The Royals put the game out of reach with five runs in their half of the sixth. Win Remmerswaal had taken over for Eckersley to finish the fifth, but U L Washington and Wilson started the sixth with singles. McRae hit a line drive to right-center, where Fred Lynn and Dwight Evans converged and crashed into each other trying to catch the ball. Washington and Wilson raced home, and McRae circled the bases to increase the Royals’ lead to 8-0. The play was originally scored a four-base error, but official scorer Alan Hoskins changed it to an inside-the-park home run after the game. (More on that shortly.)
The inning continued with Brett walking and a Porter single. A wild pitch scored Brett, and Willie Aikens doubled to score Porter. Now the Royals had a 10-0 lead.
Kansas City finished its scoring with three unearned runs in the seventh, all against Red Sox reliever Bill Campbell. Wilson drew a walk with one out and McRae reached on an error by shortstop Glenn Hoffman. Brett singled to drive in a run, followed by a Porter sacrifice fly and Aikens single that drove the Royals’ lead to 13-0.

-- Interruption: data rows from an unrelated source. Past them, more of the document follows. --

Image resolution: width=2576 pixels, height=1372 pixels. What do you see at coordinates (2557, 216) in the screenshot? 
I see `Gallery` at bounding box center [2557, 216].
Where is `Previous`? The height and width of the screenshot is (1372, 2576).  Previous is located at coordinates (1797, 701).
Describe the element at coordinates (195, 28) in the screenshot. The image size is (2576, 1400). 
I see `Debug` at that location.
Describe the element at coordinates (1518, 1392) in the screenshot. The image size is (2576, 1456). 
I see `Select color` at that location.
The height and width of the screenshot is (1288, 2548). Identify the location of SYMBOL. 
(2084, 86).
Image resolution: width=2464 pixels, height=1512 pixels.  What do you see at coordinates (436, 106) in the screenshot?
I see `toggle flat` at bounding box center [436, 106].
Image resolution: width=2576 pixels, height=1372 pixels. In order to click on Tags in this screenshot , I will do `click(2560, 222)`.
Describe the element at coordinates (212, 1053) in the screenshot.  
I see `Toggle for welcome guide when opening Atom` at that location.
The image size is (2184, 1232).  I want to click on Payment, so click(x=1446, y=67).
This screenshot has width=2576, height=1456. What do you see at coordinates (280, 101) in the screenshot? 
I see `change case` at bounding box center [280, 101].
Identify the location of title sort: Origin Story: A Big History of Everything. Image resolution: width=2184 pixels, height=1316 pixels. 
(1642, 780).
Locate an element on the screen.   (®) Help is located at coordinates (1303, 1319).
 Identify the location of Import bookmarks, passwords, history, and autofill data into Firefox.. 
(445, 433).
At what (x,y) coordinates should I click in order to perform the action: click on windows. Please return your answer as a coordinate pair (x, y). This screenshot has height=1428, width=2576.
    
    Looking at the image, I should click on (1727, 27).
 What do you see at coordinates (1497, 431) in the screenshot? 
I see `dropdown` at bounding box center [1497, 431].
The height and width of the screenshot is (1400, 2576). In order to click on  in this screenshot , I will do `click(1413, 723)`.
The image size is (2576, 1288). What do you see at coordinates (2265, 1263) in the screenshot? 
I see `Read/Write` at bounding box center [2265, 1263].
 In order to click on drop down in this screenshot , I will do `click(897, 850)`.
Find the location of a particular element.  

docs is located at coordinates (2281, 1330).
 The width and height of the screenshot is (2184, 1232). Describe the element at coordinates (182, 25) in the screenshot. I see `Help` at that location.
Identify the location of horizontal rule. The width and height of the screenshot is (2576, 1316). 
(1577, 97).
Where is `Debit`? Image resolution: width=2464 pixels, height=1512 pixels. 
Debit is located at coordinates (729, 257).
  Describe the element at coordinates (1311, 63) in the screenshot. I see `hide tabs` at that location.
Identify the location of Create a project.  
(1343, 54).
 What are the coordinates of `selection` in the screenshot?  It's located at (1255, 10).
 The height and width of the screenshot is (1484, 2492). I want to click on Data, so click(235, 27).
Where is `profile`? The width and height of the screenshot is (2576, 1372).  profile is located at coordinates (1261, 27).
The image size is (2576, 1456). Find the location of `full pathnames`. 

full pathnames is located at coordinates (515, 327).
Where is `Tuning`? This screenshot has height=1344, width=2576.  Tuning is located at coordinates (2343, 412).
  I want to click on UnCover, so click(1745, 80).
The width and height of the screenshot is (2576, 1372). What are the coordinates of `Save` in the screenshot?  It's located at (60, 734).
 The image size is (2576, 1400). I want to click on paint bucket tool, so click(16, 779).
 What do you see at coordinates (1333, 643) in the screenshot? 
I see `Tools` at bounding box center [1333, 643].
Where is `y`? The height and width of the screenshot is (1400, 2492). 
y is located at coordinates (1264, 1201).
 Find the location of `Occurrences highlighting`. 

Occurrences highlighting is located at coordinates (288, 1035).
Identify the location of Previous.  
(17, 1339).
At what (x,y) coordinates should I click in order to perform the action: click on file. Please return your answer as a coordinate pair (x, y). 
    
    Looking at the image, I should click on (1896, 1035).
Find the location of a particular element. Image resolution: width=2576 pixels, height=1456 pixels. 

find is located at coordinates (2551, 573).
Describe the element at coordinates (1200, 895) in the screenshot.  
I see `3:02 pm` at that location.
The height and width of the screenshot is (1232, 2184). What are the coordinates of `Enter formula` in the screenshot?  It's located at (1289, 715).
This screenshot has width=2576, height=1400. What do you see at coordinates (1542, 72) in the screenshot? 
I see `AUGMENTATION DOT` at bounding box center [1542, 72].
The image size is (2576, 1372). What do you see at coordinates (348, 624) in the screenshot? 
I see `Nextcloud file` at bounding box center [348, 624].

The beneficiary of all this offense was Royals starter Dennis Leonard. He held the Red Sox to six hits over eight innings, while striking out two and walking two. The only run Leonard allowed came in the eighth, as Dave Stapleton tripled with one out and scored on Lynn’s groundout. Boston added two meaningless runs in the ninth off reliever Jeff Twitty.
After the game, several Royals expressed displeasure with Hoskins’ recent scoring decisions. Earlier in the homestand, two hard-hit balls by McRae had been ruled errors, and then the ball he hit for the inside-the-park home run was originally ruled an error. Royals manager Jim Frey confronted Hoskins in front of McRae’s locker after the game, while Wilson and some other players loudly made their displeasure known. McRae seemed to be the calmest of the players, although he told the Associated Press, “Somebody’s got to beg for me to get a base hit, and I’m sick of it. It seems like I never get a break in this park…I don’t want anybody to give me anything I don’t deserve. But this is taking all the fun out of the game.”
With the win, the Royals improved to 62-39. They held a 12-game lead over Oakland in the AL West. They won the three-game series with the Red Sox, 2-1, and also finished July with an 18-9 record.
George Brett watch: 2-3, two walks, two runs, and an RBI. Sportswriters started bringing up the possibility of him hitting .400. Season stats: .390/.453/.677.
Box score and play-by-play: https://www.baseball-reference.com/boxes/KCA/KCA198007310.shtml
1980 news: The Department of Labor issued its July numbers, with mixed results for the troubled U.S. economy. On one hand, the American economy had added 459,000 jobs in July, but the unemployment rate returned to 7.8%. The rate had dropped from 7.8% in May to 7.7% in June.